Réunis hier matin autour de la famille du défunt, de nombreux camarades de sport, d'école, de quartier, d'amis et une foule de Genésiens étaient présents aux obsèques
Il n'est pas encore 10 h 30 et l'église est pleine à craquer ce samedi matin. Sur le parvis, des dizaines de personnes se massent. On demande le passage pour laisser entrer le cercueil suivi des membres de la famille. La messe d'obsèques du jeune Philippe Celle débute et l'émotion est là, le chagrin aussi. Il y a tous ceux qui ont « fait un bout de chemin » avec le jeune homme, pour reprendre l'expression du père Pichon. De nombreux jeunes, notamment de la commune et des environs. Il y a là tous ceux que la vie a amenés à rencontrer un membre de la famille. Et puis il y a celles et ceux qui ont tenu à se déplacer pour apporter leur soutien à une famille dans l'épreuve. Devant l'autel est posé un portrait de Philippe. Tour à tour, ses copains, ses s½urs retracent la vie du garçon. Durant quelques instants, ils font revivre sa bonne humeur, son goût pour la vie. On évoque l'école, le collège, son amour pour la nature. On parle de ses qualités de sportif, de footballeur.
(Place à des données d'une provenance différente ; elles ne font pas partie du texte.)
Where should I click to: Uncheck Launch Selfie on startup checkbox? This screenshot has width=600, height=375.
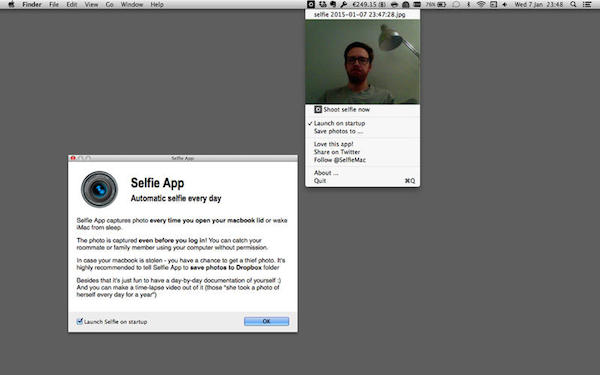pyautogui.click(x=79, y=321)
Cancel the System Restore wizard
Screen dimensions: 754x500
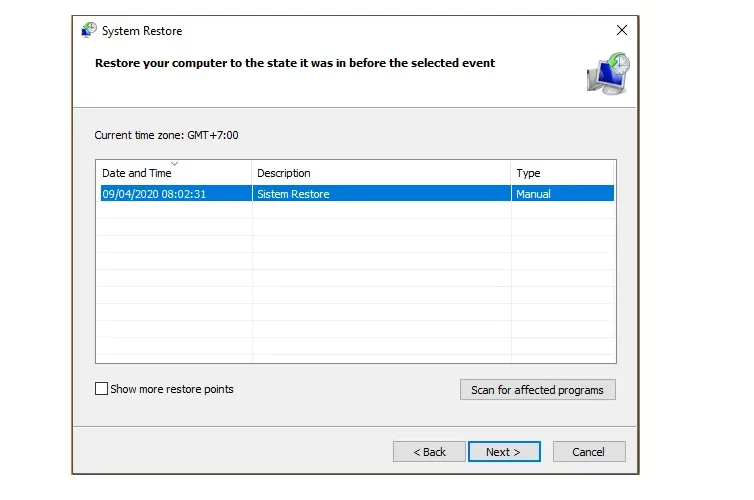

On parle de cette « mobylette » que tout le monde semblait connaître à Saint-Genest. Évocations déchirantes du parcours d'un jeune homme armé pour tracer son sillon dans la vie, un sillon brisé par une « mort incompréhensible » dira un intervenant. Ici et là dans l'assistance, au fur et à mesure qu'avance la cérémonie, les sanglots ne sont plus retenus. Trois jeunes filles quittent l'église, les yeux embués. L'épreuve vécue par la famille est abordée : « Ils ont toujours gardé espoir ».
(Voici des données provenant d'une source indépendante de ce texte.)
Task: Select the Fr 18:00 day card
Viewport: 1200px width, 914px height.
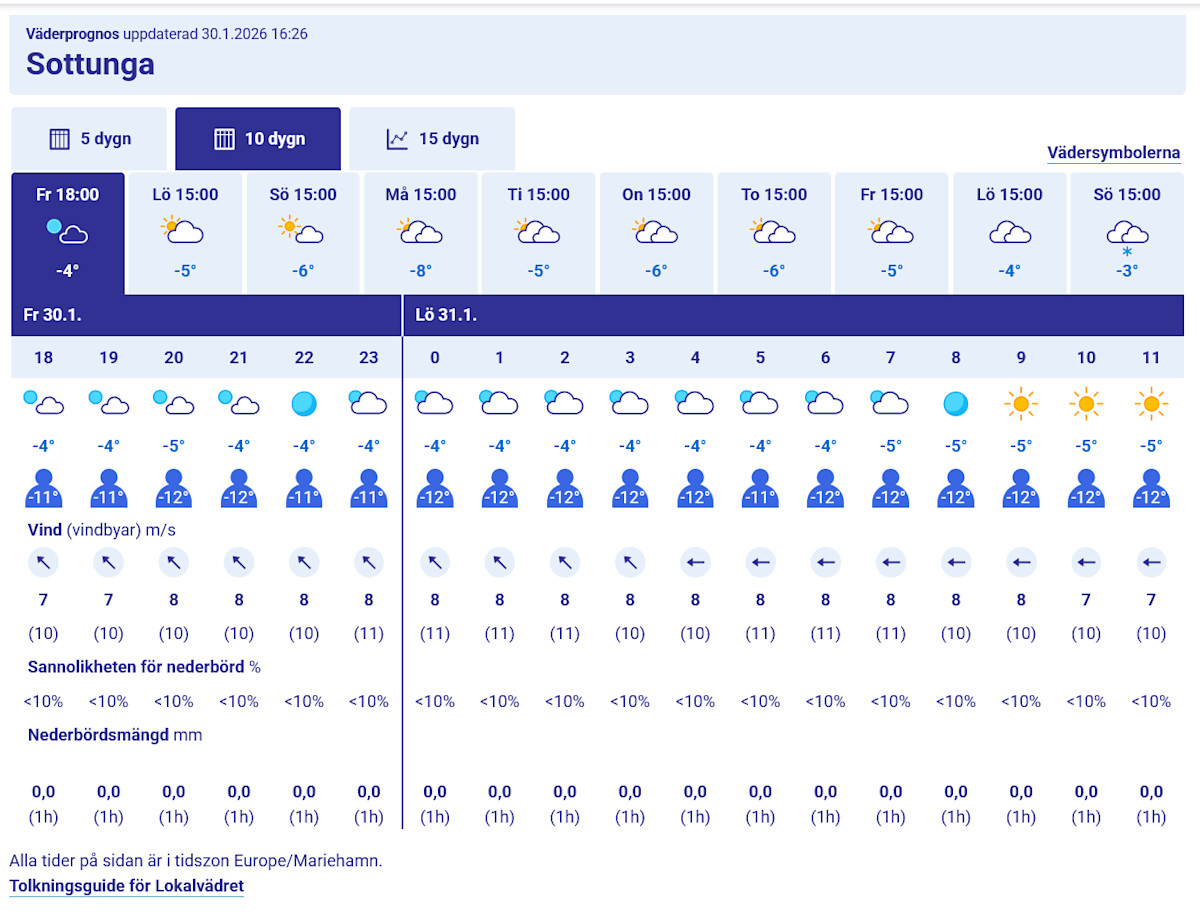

Et puis vient le moment, où, sur la chanson de Jean-Jacques Goldman « Confidentiel », tous les copains et copines forment une chaîne autour du cercueil. C'est un moment de recueillement, qui symbolise bien le mouvement de solidarité dégagé par cette cérémonie. La messe s'achève, le cercueil est porté sur le parvis ensoleillé où se trouvent des centaines de personnes. Philippe est enfin accompagné jusqu'à sa dernière demeure. Le corps de Philippe Celle a été retrouvé par un cultivateur le 29 avril vers 17 h 30, près du hameau Le Sapillon, à Tarentaise. Il a été formellement identifié le lendemain (1). Le jeune homme, né en juillet 1988, avait quitté une soirée anniversaire à laquelle il participait salle des fêtes de Tarentaise, dans la nuit du 20 au 21 décembre dernier. Ses amis ne l'avaient plus revu. Alertés par la famille, le dimanche après-midi, les gendarmes avaient entrepris des recherches. Sans succès. Diffusion de photos, ratissage du terrain par les pompiers, les gendarmes, et de très nombreux bénévoles, des moyens d'envergure avaient été mis en place. 200 personnes avaient été auditionnées. Toutes les hypothèses étaient alors envisagées quant à cette disparition.